Back in 1950, Enrico Fermi posed the question now known as the Fermi Paradox: Given the countless galaxies, stars, and planets out there, the odds are that life exists elsewhere—so why haven’t we found it? The size of the universe is only one possible answer. Maybe humans have already encountered extraterrestrial (ET) life but didn’t recognize it. Maybe it doesn’t want to be found. Maybe it’s monitoring Earth without us knowing. Maybe it doesn’t find us interesting.

And there’s another reason: The search for advanced aliens is constrained by human assumptions, including the idea that advanced ET would be “alive.”

Scientists who engage in the search for extraterrestrial life look for what life on Earth needs—carbon and water—as well as for biosignatures: gasses and organic matter, such as methane, that living things exhale, excrete, or secrete. Searching for biosignatures is arduous for many reasons, and biosignatures don’t necessarily indicate the presence of life, as they could come from geological or other natural forces (for instance, a whiff of methane detected on Mars has tantalized scientists for years, but they have yet to reach a consensus).

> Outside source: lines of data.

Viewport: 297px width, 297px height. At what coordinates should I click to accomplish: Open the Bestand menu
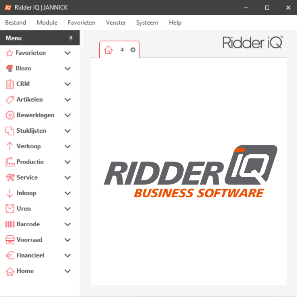click(15, 23)
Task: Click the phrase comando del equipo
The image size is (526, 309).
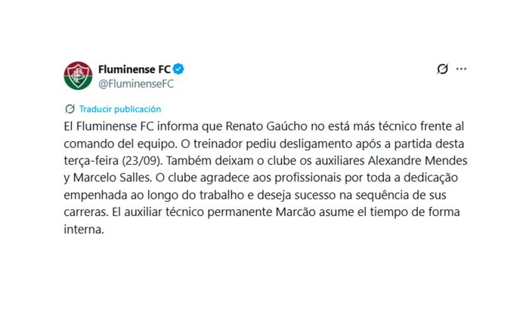Action: pos(120,144)
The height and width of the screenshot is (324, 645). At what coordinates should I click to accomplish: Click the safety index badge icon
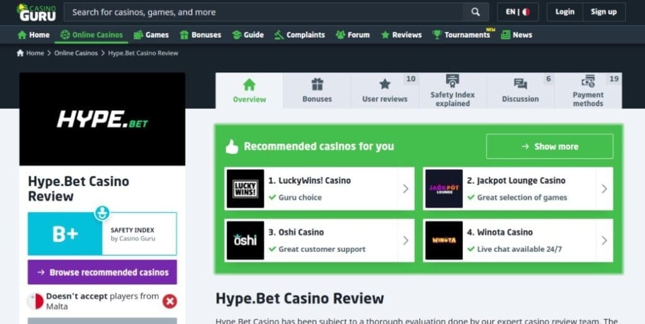(x=101, y=213)
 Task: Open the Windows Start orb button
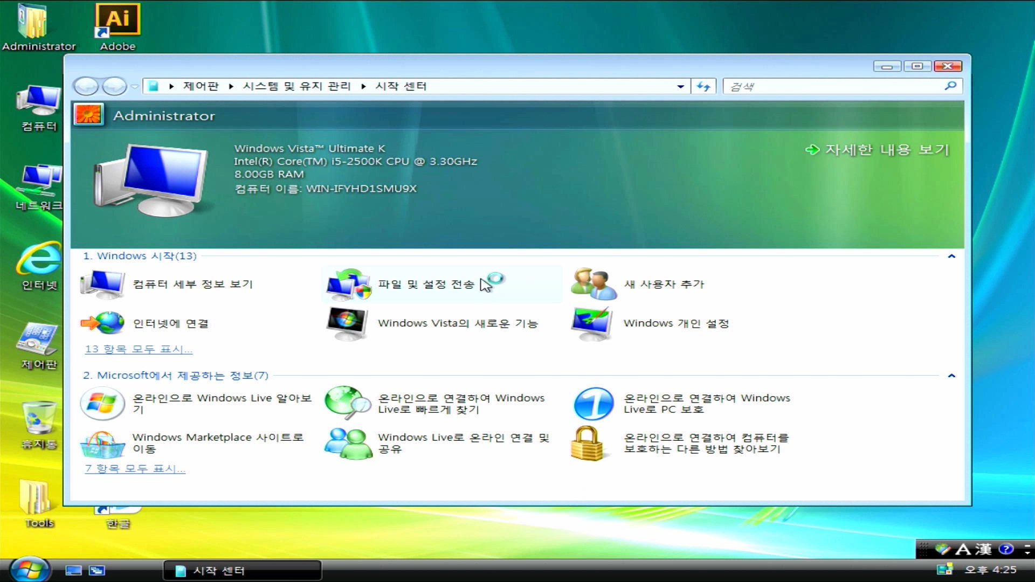coord(30,570)
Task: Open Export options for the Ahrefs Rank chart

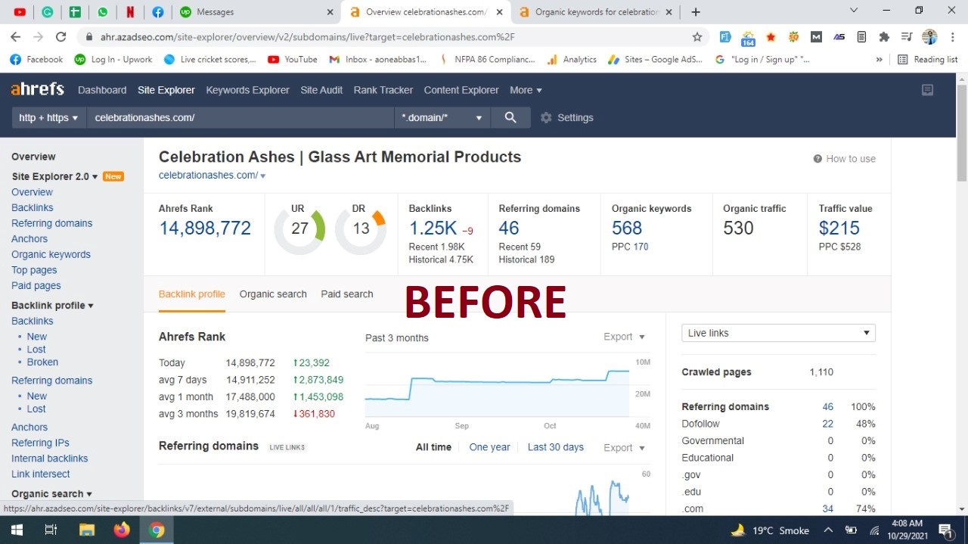Action: [x=622, y=337]
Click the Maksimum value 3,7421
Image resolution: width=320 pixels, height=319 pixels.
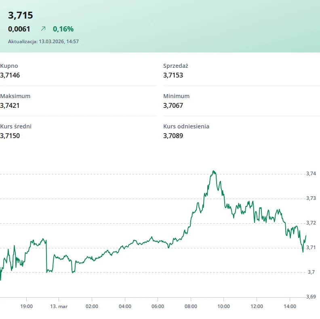pyautogui.click(x=10, y=105)
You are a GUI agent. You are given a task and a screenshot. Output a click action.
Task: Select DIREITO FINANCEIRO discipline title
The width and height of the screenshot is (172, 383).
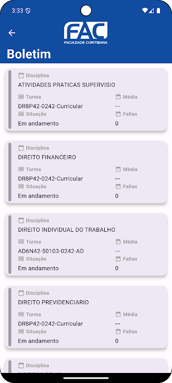click(47, 158)
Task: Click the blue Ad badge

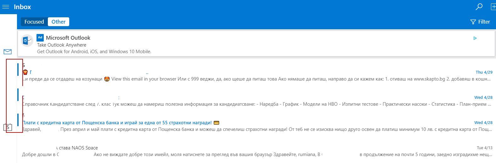Action: click(x=40, y=37)
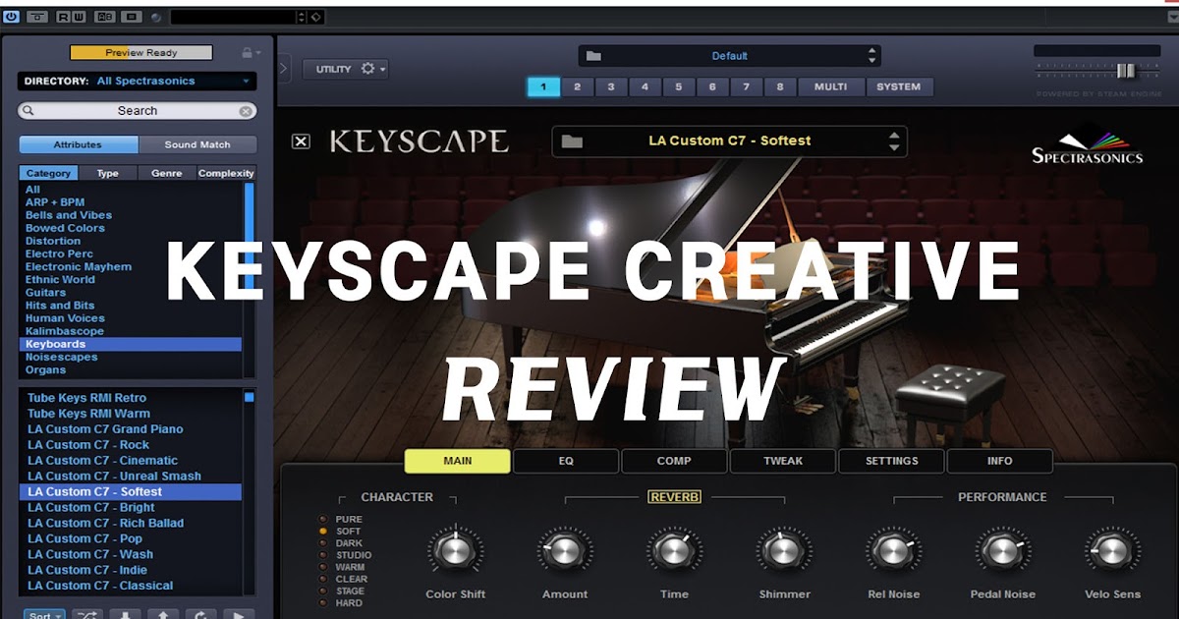Click the A/B comparison icon in top toolbar
Image resolution: width=1179 pixels, height=619 pixels.
[x=103, y=17]
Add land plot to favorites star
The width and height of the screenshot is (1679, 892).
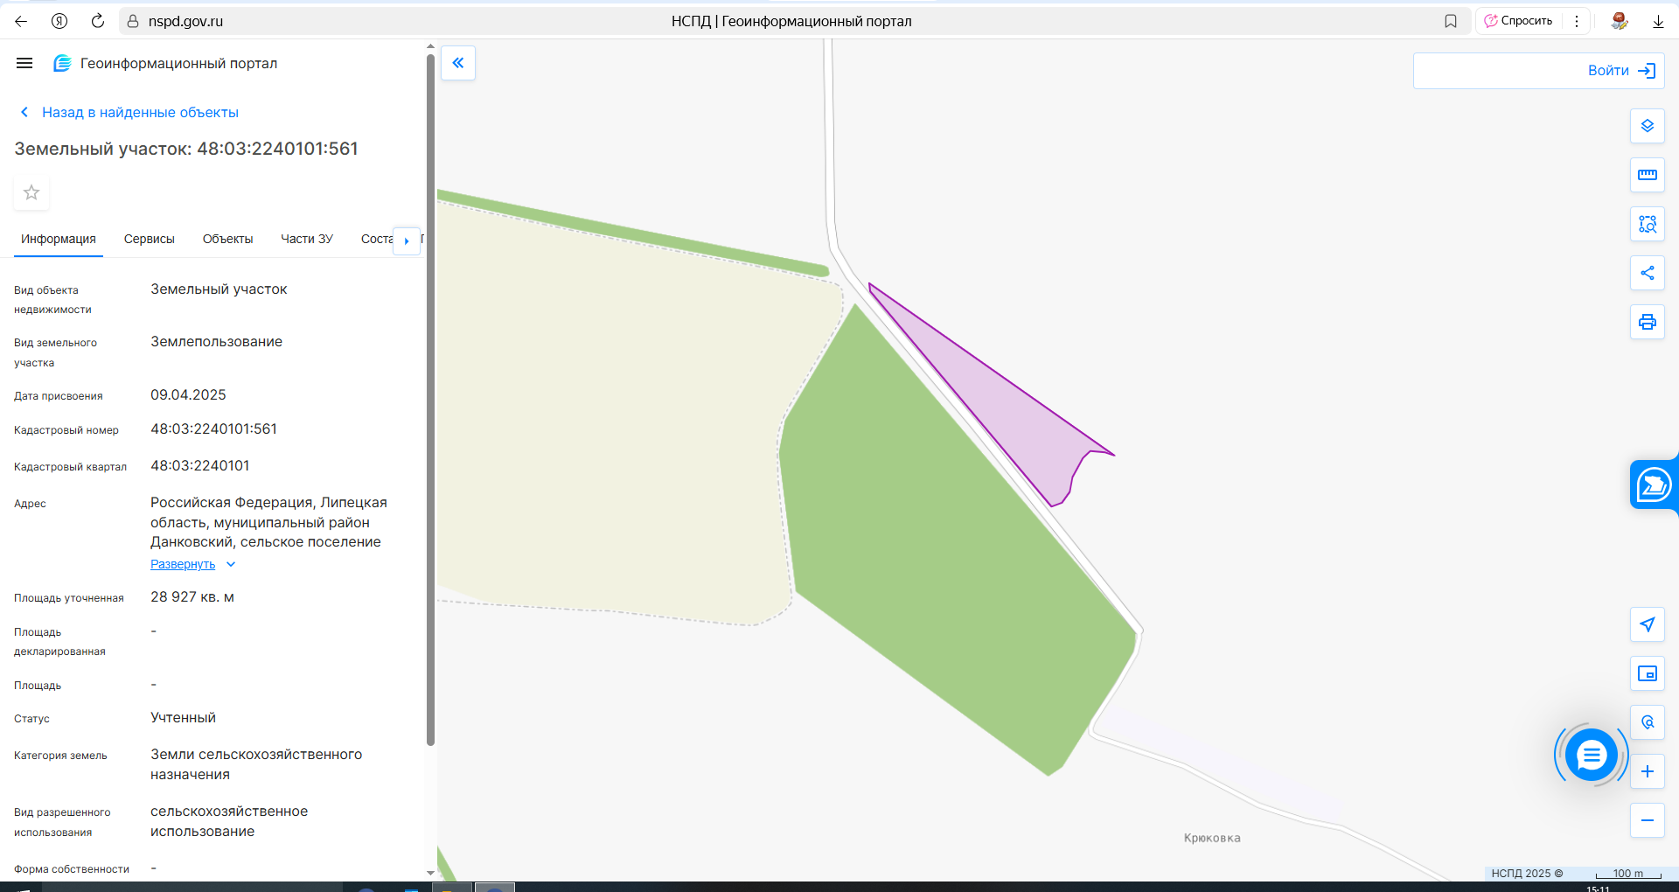31,192
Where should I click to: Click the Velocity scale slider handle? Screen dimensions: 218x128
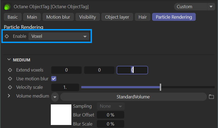pyautogui.click(x=160, y=87)
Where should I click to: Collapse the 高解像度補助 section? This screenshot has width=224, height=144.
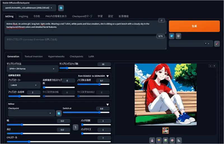[108, 76]
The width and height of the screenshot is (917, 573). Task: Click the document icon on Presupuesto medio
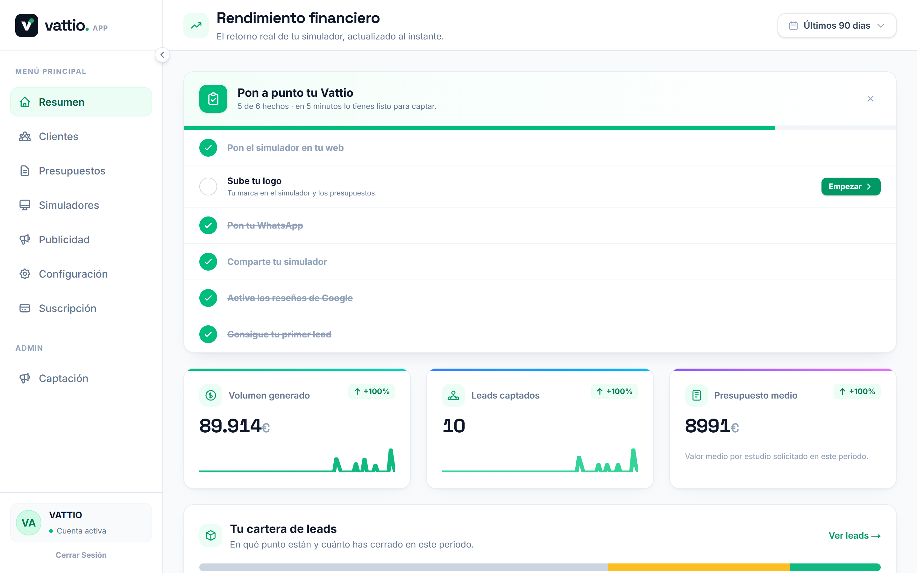pyautogui.click(x=696, y=395)
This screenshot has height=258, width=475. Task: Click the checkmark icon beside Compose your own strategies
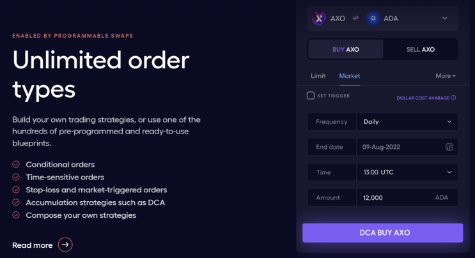[x=16, y=215]
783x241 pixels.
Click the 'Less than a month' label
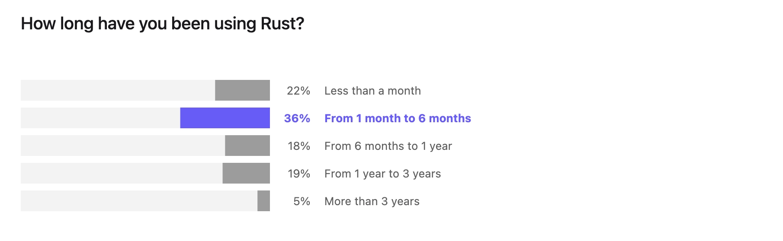point(372,91)
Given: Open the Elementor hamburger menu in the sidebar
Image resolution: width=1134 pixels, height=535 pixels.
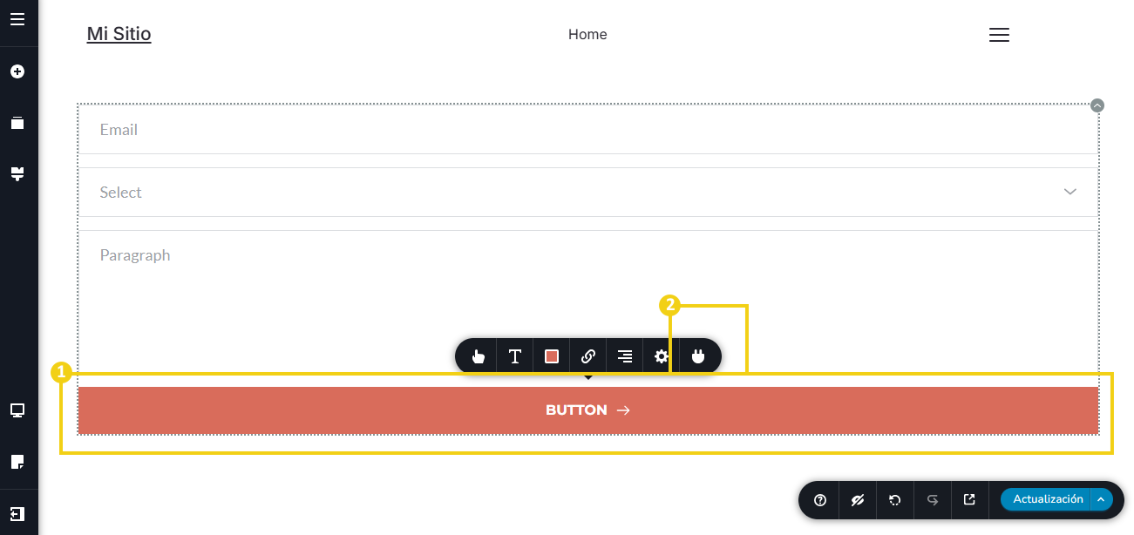Looking at the screenshot, I should pyautogui.click(x=18, y=19).
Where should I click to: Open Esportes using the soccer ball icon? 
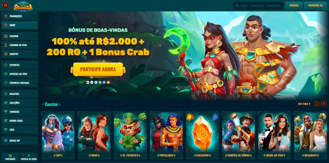(x=6, y=65)
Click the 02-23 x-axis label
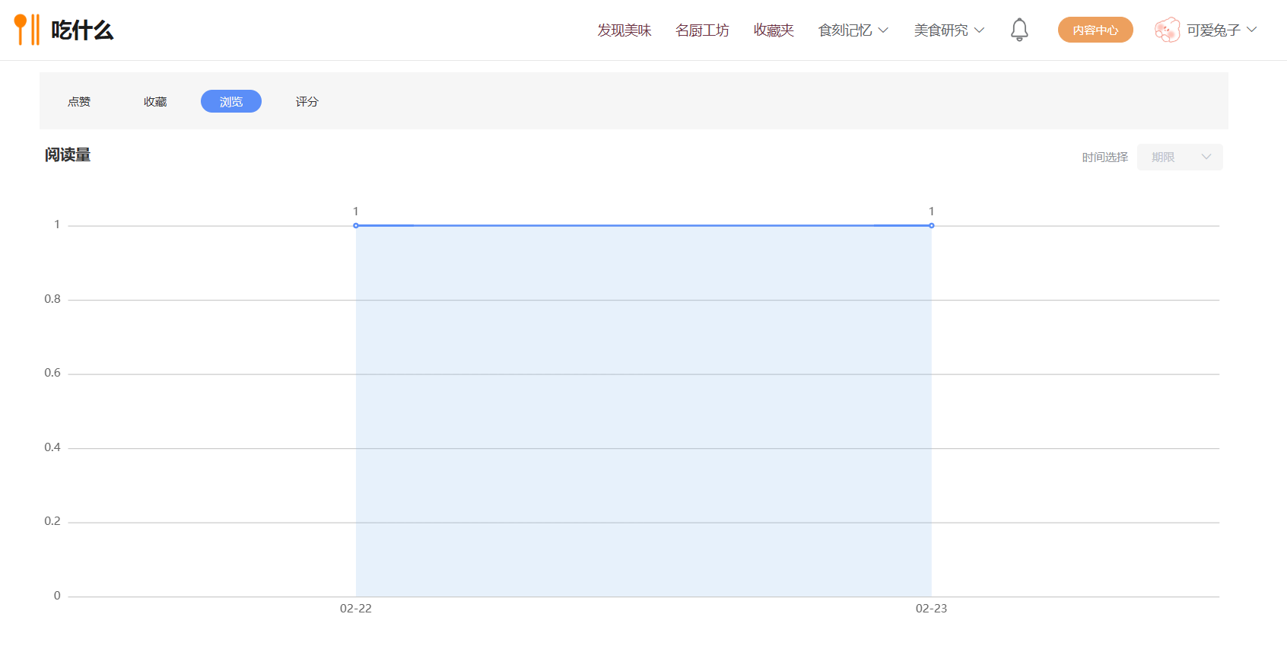1287x652 pixels. coord(931,609)
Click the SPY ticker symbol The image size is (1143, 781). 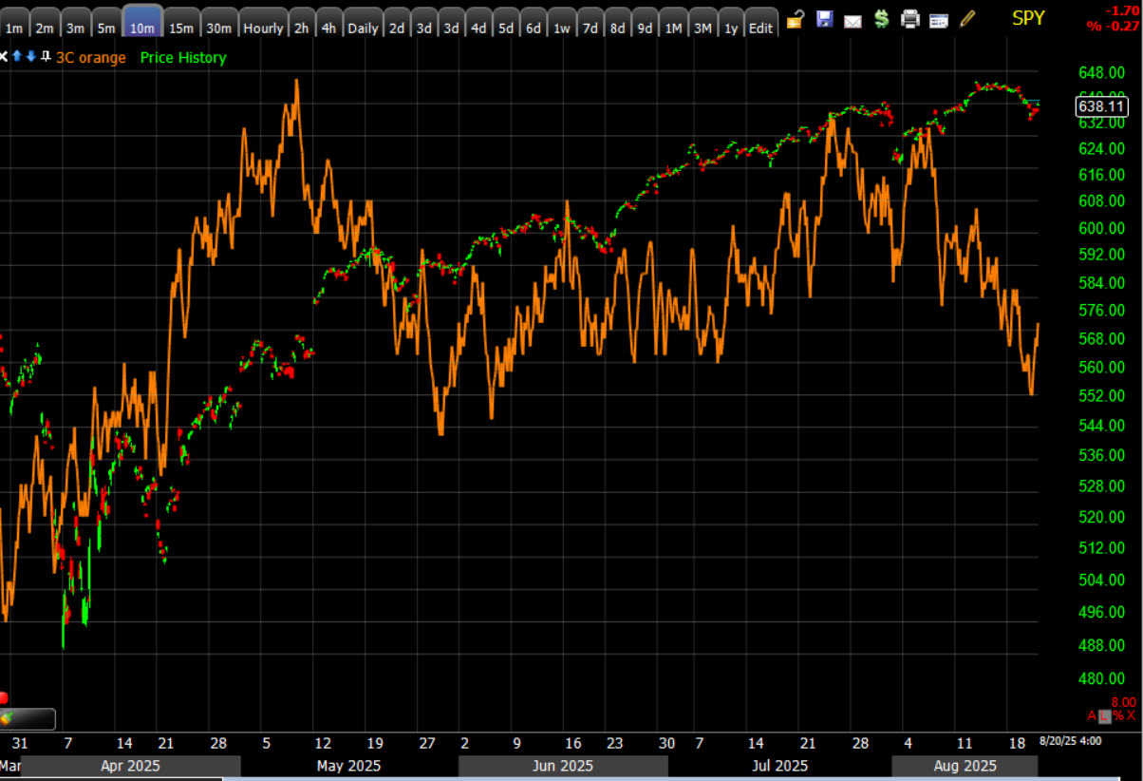click(1028, 18)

The assumption that biological life on other planets would look or function like biological life on Earth is flawed and constrained by anthropocentrism. The same is true of assuming that advanced intelligent life on other planets would be biological just because humans are. Maybe we haven’t found aliens because advanced alien spaces have transcended biology altogether.

In the grand scheme, Earth is a relatively young planet. If we assume that biological life of some sort emerged on other planets, then we can also make some educated assumptions about how that life evolved—namely, that other species also invented technology, such as tools, transport vehicles, factories, and computers. Maybe those species invented artificial intelligence (AI) or virtual worlds. Advanced ET may have reached the “technological singularity,” the point at which AI exceeds human or biological intelligence. Maybe they experienced what many scientists believe is in store for Homo sapiens—the merging of biological beings and machines. Maybe they’ve become nanosats. Maybe they’re data or are part of a digital network that functions like a collective consciousness. In fact, the last variable of the Drake Equation—a framework for estimating the likelihood of advanced, intelligent species existing in the cosmos—posits that technologically advanced civilizations broadcast detectable signals for a finite amount of time, suggesting they eventually go extinct or become post-biological.

The idea that ET intelligence might exist as “super” AI has been proposed by scientists like Susan Schneider, founding director of the Center for the Future Mind; SETI senior astronomer Seth Shostak; and others. In an op-ed for The Guardian, Shostak posits that aliens intelligent enough to seek out Earth “will probably have gone beyond biological smarts and, indeed, beyond biology itself.” Caleb Scharf, director of Columbia’s Astrobiology Program, argues that “Just as someone living on the steppe in 12th-century Mongolia would find a self-driving car both magical and meaningless, we might be quite incapable of registering or interpreting the presence of billion-year-old machine savants.”

The potential of AI to become super AI and vastly eclipse the limits of human intelligence has long concerned scientists like Nick Bostrom and entrepreneurs like Elon Musk, and so the possible existence of super AI aliens raises important considerations about the risks of searching for—and finding—them. It also provokes questions about the potential dangers of them finding us. Dark Forest Theory teases out these threats, suggesting that the universe is akin to a dark forest full of predators and prey and that stealth is the best, and perhaps only, survival strategy.